Directions
From the entries, copy each line that includes "computer".

Extracted material
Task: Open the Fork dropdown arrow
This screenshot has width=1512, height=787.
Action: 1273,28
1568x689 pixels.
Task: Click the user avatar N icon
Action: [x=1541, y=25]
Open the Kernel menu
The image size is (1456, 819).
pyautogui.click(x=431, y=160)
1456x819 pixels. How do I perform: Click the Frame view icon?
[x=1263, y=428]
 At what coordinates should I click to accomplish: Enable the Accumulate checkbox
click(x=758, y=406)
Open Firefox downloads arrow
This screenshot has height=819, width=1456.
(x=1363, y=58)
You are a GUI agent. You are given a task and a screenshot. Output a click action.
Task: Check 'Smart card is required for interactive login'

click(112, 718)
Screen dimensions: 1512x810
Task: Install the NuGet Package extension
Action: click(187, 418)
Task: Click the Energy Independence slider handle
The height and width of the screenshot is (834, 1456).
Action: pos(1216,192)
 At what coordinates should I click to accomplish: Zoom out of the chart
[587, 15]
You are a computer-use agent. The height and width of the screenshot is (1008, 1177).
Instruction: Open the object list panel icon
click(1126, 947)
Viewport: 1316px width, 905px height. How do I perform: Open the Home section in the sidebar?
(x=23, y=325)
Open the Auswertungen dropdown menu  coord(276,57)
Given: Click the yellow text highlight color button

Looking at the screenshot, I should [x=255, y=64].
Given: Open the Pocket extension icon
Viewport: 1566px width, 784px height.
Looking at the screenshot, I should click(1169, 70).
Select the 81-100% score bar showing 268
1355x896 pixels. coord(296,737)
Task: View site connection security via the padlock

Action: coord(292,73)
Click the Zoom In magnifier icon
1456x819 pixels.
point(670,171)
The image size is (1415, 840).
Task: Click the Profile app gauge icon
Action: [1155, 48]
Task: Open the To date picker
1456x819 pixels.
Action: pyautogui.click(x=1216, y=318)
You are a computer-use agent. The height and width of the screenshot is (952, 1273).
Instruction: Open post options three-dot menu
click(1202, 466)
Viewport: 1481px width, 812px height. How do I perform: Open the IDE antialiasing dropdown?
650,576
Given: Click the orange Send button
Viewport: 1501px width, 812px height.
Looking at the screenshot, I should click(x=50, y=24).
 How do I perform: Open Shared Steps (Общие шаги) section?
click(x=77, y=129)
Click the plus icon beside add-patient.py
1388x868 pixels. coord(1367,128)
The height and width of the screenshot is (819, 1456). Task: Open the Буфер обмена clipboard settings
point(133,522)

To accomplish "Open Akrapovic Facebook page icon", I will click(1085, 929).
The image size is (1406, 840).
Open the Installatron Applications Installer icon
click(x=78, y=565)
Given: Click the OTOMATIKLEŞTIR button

Answer area
You are a computer-use agent. The height and width of the screenshot is (1008, 1177).
You are a computer-use agent. The height and width of the screenshot is (952, 1273).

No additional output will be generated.